§ **WHAT YOU NEED TO DO**
Determine how many lines of the data below contain the string "magnifier", treating uppercase and lowercase as distinct, and state only that number.

§ **Text and item location entries**
Start
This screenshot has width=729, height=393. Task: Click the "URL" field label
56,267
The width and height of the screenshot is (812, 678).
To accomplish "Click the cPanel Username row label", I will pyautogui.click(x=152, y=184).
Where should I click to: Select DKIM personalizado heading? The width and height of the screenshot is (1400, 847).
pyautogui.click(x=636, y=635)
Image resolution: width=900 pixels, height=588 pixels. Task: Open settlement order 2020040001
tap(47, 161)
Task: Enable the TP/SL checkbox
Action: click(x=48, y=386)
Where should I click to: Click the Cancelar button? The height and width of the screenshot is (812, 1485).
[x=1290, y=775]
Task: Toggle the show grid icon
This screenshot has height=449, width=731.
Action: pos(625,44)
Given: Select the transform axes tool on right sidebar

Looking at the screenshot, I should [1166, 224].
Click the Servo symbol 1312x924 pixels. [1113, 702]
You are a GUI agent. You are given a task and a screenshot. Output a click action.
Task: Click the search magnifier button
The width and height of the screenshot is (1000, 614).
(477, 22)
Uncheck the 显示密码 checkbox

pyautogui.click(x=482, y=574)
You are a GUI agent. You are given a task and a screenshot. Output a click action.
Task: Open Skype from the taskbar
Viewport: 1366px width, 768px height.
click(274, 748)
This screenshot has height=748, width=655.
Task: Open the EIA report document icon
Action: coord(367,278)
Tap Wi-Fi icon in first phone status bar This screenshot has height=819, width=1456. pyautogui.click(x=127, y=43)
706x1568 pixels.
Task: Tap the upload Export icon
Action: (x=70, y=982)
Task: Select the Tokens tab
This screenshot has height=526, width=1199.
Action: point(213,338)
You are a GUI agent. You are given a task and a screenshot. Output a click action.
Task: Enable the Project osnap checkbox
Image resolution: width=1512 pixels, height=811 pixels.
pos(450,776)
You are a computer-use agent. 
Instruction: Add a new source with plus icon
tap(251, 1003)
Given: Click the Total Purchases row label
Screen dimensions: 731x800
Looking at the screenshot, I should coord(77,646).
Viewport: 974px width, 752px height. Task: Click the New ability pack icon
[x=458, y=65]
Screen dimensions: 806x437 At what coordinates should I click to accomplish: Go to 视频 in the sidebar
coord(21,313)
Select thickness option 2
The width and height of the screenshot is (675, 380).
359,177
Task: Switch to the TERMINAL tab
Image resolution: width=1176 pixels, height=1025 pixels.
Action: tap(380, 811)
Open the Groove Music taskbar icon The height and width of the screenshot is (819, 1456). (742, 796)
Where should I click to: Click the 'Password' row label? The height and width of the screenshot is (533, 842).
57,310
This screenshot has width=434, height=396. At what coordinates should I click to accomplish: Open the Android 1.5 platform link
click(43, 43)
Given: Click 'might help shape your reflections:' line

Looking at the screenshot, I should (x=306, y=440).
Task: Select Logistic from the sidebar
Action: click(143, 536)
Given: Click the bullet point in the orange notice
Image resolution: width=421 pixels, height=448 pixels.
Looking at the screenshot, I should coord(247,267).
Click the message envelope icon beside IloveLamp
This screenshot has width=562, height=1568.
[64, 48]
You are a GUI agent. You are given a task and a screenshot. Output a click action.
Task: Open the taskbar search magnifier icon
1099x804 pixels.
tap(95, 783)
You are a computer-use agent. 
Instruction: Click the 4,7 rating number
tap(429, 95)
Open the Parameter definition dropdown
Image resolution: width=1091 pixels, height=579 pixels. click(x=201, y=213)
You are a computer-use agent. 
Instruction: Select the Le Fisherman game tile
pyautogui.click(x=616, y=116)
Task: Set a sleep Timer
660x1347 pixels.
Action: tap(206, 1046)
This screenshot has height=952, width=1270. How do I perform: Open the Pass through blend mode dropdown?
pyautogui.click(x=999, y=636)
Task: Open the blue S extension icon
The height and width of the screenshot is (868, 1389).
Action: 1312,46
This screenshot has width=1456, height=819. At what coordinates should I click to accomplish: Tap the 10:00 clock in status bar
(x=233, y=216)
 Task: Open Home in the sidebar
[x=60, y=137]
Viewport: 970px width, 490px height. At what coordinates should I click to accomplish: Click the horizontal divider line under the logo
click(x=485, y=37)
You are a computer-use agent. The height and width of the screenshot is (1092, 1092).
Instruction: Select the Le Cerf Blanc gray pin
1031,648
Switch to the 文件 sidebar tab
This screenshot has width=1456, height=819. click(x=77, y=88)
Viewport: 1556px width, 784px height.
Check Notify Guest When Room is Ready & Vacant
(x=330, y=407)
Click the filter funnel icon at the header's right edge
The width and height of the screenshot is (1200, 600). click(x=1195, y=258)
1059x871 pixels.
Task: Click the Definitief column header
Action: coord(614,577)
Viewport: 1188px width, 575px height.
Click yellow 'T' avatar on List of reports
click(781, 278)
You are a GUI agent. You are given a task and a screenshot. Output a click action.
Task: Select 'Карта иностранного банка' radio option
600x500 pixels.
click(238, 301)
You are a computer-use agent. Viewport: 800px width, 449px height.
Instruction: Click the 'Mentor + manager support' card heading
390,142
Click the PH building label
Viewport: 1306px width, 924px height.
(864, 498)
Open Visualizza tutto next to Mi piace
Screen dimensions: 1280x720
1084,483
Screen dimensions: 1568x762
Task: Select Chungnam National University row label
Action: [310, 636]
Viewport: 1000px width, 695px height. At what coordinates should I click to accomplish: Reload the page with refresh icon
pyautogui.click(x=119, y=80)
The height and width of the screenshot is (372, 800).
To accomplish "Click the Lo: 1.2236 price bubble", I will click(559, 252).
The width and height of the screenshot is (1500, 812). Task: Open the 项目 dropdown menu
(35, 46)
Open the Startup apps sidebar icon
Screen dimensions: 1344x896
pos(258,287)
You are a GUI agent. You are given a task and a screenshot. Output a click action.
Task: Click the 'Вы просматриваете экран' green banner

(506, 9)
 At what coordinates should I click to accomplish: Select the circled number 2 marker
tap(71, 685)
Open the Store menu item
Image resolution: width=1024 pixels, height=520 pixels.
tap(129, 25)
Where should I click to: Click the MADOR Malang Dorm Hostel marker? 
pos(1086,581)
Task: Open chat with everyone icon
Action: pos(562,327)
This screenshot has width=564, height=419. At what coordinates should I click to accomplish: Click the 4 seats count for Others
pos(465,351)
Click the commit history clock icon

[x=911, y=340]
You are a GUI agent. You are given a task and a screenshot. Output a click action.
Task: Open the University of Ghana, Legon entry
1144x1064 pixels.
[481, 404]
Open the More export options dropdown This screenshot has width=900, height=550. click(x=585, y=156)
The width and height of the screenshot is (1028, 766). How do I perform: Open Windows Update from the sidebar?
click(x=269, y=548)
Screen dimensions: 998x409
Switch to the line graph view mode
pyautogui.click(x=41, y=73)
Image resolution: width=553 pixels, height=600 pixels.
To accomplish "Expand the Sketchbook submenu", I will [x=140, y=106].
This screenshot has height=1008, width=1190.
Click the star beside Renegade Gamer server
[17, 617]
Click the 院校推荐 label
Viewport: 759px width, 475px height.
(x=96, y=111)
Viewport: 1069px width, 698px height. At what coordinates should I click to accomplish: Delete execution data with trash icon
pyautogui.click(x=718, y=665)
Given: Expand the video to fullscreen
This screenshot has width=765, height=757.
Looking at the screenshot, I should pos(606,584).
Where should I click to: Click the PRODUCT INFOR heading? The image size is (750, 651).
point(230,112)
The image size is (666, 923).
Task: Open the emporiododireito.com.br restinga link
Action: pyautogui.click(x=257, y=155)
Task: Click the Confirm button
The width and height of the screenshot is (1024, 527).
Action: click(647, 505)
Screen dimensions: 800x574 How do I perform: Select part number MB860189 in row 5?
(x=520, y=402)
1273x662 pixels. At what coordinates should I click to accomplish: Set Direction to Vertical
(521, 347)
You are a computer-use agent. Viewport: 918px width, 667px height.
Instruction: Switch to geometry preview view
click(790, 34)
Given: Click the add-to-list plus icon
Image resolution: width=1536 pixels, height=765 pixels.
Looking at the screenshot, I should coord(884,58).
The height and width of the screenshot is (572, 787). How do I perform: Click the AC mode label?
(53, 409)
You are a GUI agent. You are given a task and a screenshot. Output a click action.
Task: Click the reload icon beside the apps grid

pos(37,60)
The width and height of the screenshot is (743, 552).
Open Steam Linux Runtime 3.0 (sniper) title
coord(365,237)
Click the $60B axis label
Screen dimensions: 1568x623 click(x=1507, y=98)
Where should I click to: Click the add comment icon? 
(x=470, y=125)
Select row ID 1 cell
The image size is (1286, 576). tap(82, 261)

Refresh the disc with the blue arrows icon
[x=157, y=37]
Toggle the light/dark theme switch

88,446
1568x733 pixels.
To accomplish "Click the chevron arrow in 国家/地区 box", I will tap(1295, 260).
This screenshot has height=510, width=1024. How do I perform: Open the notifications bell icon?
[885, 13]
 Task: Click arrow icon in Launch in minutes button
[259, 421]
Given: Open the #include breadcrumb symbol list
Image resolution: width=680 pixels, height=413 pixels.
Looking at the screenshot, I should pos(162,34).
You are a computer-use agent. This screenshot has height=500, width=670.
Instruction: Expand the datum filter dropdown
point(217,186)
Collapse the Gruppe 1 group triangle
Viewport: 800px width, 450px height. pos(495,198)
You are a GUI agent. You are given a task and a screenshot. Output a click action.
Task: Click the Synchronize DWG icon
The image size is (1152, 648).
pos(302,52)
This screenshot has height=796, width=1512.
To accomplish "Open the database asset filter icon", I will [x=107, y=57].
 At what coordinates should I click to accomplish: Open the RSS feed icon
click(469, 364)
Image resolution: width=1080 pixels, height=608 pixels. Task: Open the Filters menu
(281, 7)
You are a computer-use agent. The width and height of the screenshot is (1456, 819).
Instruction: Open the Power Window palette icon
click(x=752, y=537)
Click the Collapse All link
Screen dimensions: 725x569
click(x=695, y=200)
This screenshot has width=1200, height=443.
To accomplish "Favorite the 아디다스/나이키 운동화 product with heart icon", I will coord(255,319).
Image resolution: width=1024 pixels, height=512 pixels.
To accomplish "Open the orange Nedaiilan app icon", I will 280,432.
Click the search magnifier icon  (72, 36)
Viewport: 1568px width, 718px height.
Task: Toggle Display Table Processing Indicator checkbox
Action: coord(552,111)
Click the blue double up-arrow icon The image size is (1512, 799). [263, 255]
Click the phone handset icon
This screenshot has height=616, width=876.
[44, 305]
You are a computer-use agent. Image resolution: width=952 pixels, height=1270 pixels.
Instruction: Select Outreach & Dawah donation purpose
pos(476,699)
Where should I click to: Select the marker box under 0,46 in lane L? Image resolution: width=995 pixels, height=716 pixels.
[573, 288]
End
§ **CORRECT ANSWER**
3